The prayer is also used for the Maternity of the Blessed Virgin Mary on October 11 and in the Saturday Mass of Our Lady from Christmas until Candlemas (February 2). Aside from these usages, it is, as with the Secret, only used only for martyred Saints. [3]
The prayer has both medical and legal imagery: paired with “remedy,” “purge” (purget) connotes healing, and paired with “guilt” (crimen), it suggests a clearing from accusation or condemnation. [4]
It is noteworthy that we ask to be made partakers of the heavenly remedy after partaking of the heavenly remedy a few moments ago in Holy Communion. The juxtaposition of “communion” and “remedy” is similar to the distinction between the res et virtus (reality and power) and the sacramentum (sacramental symbolism) of the Eucharist that St. Thomas Aquinas makes in his Prayer before Holy Communion. It is one thing to receive Holy Communion sacramentally, that is, on the tongue and under the appearance of bread; it is another to receive the power of its healing and sanctification. Having done the first, we now ask for the second.

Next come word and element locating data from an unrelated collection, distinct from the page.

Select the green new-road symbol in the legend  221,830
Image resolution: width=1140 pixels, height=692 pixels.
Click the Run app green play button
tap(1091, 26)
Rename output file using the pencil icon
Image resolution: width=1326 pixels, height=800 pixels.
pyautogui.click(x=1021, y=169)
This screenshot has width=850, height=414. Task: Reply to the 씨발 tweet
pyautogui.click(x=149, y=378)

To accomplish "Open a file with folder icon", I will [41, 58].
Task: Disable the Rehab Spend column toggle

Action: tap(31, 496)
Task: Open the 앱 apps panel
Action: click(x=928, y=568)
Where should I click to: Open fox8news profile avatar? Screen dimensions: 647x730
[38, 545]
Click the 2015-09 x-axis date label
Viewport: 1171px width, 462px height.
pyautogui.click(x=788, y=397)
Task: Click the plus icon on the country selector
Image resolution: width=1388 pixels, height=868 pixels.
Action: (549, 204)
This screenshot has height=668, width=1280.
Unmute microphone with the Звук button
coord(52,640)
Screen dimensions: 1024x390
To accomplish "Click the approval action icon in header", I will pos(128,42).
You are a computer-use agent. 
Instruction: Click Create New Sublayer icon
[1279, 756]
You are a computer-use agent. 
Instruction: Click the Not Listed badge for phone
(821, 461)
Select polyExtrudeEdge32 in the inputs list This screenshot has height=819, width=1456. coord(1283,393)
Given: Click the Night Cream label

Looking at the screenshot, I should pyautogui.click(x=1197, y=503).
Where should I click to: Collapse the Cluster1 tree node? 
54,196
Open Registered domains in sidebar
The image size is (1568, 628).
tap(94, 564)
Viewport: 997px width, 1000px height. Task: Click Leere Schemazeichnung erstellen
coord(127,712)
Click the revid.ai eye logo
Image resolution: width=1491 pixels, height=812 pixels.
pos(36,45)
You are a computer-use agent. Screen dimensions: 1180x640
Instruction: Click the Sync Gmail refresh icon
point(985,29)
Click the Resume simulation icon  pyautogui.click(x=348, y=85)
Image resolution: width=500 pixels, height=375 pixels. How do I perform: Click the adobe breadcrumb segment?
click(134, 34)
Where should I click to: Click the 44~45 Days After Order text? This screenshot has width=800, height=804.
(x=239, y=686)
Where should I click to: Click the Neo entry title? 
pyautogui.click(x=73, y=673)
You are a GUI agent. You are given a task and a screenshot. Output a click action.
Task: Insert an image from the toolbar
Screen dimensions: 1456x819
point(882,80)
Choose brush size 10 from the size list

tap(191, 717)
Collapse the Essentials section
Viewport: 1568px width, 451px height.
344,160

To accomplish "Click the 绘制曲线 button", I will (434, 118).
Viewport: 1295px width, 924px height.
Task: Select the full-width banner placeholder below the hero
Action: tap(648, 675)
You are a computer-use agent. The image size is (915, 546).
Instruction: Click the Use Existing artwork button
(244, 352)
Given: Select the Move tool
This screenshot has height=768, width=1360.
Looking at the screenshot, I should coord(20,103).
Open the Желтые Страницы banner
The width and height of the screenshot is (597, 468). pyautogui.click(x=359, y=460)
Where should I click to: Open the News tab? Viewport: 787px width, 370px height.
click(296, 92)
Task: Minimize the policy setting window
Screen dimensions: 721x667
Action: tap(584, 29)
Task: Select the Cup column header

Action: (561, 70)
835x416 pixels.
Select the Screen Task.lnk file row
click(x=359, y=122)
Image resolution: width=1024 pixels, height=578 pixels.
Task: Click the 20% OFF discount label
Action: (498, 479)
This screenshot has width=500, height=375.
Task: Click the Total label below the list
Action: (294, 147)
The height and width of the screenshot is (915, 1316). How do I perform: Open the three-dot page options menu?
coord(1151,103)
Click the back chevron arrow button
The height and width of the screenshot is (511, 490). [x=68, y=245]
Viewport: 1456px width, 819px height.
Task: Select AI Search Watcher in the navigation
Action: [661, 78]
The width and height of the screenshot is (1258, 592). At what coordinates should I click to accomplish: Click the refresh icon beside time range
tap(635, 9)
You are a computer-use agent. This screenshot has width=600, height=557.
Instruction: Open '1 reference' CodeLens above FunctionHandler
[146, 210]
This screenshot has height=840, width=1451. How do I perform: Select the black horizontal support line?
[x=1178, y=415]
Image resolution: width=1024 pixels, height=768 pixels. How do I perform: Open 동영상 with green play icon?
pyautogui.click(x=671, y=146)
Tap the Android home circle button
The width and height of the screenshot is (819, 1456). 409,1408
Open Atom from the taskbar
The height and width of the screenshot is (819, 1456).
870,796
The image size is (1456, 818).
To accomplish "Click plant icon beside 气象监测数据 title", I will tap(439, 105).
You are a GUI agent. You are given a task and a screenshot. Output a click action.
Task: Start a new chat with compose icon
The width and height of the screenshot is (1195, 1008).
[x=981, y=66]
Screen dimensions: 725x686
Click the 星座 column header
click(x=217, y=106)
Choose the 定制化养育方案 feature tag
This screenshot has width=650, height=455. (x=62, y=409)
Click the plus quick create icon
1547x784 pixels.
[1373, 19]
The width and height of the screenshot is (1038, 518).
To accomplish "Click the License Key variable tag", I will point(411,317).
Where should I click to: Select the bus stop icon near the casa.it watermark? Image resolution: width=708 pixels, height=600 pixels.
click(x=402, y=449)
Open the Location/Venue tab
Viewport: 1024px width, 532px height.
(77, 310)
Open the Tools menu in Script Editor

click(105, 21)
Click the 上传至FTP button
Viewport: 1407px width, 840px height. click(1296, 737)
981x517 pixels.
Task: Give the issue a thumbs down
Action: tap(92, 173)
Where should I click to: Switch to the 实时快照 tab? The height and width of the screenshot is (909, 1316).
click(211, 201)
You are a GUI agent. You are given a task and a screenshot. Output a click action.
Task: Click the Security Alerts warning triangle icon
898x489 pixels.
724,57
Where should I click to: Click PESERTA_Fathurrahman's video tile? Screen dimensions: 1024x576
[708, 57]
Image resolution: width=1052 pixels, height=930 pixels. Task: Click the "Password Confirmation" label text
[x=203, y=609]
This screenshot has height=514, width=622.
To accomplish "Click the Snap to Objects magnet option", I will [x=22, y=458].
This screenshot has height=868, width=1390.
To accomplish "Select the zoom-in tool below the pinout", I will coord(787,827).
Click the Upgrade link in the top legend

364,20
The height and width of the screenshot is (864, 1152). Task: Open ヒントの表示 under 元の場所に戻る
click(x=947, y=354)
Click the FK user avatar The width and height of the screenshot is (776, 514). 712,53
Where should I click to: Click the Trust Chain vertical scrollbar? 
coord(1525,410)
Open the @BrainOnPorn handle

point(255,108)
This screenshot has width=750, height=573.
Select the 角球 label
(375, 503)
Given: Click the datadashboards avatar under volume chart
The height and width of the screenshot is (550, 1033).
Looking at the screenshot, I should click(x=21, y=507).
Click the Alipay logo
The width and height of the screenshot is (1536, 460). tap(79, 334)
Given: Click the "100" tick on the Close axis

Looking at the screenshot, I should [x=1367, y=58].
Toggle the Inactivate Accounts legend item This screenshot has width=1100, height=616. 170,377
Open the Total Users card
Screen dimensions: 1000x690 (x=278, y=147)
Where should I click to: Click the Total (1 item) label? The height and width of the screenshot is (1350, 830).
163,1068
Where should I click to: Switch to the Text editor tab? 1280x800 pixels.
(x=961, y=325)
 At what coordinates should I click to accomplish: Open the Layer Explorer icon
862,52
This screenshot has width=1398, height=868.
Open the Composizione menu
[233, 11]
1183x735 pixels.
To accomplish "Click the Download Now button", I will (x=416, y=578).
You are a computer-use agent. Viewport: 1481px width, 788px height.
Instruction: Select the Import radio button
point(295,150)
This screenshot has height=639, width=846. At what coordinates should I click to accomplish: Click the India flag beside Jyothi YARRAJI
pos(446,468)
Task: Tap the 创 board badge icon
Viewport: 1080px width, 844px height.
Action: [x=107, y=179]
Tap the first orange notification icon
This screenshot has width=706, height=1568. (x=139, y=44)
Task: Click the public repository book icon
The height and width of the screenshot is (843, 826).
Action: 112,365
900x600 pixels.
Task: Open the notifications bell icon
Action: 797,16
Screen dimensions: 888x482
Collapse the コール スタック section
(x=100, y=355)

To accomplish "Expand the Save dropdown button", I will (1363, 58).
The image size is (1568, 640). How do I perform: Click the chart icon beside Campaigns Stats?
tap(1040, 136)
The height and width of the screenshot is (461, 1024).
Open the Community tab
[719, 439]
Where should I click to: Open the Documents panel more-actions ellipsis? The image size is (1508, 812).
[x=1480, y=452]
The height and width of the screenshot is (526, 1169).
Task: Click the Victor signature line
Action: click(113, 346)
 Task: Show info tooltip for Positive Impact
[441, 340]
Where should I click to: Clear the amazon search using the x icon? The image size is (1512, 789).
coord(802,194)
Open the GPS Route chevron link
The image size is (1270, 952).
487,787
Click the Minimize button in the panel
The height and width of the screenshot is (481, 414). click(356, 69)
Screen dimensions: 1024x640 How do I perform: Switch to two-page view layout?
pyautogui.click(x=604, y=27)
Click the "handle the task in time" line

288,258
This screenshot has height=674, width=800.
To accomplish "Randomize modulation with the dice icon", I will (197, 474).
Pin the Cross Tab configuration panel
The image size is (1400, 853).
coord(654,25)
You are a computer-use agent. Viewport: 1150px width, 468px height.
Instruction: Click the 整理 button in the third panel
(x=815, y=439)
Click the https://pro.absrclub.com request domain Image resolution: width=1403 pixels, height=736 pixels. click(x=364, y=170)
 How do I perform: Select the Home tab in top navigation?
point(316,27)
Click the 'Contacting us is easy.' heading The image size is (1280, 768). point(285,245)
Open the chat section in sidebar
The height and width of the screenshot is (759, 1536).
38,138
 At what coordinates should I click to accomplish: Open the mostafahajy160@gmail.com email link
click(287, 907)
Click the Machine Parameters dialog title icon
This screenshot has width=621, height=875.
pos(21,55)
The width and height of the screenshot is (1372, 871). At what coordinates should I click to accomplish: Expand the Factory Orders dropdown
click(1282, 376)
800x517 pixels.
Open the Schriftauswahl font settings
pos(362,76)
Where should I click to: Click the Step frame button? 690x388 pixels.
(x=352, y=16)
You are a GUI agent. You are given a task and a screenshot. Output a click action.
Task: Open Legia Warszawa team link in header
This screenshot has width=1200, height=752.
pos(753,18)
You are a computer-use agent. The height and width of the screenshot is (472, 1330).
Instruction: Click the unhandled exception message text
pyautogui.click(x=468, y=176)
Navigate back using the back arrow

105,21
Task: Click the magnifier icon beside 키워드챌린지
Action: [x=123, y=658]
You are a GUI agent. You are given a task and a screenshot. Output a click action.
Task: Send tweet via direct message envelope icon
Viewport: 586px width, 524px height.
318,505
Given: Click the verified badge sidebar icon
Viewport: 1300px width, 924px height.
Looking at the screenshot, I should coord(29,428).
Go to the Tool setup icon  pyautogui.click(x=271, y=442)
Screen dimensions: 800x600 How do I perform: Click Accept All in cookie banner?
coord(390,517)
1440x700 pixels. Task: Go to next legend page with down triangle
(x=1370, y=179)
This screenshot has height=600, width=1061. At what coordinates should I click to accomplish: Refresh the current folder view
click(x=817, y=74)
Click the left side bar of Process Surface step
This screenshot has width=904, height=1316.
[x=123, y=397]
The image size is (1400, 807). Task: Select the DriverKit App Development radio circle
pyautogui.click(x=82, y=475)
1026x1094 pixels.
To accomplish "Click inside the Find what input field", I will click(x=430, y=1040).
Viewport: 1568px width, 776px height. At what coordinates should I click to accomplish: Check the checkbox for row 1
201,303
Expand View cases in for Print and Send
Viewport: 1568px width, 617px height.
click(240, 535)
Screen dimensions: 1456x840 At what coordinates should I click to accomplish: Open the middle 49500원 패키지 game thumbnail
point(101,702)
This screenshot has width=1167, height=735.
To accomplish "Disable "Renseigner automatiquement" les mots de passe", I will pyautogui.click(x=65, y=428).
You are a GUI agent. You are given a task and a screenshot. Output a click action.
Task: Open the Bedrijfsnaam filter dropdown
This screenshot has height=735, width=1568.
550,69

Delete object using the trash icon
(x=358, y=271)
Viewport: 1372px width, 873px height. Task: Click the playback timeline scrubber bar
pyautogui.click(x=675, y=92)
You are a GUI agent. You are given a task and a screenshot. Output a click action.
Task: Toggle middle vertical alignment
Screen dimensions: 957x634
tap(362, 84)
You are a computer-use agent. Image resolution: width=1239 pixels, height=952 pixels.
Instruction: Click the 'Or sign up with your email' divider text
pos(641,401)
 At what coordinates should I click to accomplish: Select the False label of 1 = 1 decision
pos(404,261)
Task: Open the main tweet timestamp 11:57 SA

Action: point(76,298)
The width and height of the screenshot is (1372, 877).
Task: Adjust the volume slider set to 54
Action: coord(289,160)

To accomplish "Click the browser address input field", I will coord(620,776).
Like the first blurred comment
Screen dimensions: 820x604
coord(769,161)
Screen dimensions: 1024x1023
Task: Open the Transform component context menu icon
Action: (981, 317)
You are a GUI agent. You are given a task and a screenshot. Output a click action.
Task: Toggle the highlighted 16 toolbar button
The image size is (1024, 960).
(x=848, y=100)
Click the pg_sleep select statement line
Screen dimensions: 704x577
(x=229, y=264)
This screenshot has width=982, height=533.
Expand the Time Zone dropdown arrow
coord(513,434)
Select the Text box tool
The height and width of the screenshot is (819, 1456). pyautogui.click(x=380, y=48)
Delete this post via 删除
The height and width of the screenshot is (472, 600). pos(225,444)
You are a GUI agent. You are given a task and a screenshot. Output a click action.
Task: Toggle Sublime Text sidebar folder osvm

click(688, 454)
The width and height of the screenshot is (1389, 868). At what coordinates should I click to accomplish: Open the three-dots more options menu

And on January 1, we ask for it with the help of Our Blessed Lady. Most of the old hand Missals translate intercedente beáta Vírgine Dei Genitríce María as “through the intercession of the Blessed Virgin Mary,” but I prefer to translate this ablative absolute in a more dynamic way. The first translation could suggest that Mary intervened at only one point to help us get the medicine we needed, like a helpful nurse who called our pharmacist and got the prescription filled. But I believe that this clause, which is in the present tense, asks for Mary’s ongoing intercession (like the Collect) so that she can advocate for us now, tomorrow, and at the hour of our death. After all, if on this day we celebrate Mary as the mother of Jesus Christ, we implicitly celebrate her as our mother as well. And a good Mom constantly has her children’s back.
Notes
[1] Corpus Orationum 3: Orationes 1708-2389 (Brepols, 1993), 2113b, Br 440, p. 182.
[2] Ordo Virtutum 235-241, translation mine.
[3] Eusebius (December 16), Blaise (February 3), Stanislaus (May 7), Gervasius and Protasius (June 19), Januarius and Companions (September 19), Vitalis and Agricola (November 4), Several Martyrs, and a martyred Pontiff. Only once in the 1962 Missal is the prayer used without reference to a Saint’s intercession: the ferial Mass of Monday during the third week of Lent.
[4] Sr. Mary Pierre Ellebracht, Remarks on the Vocabulary of the Ancient Orations in the Missale Romanum (Dekker & Van de Vegt N.V.), 185.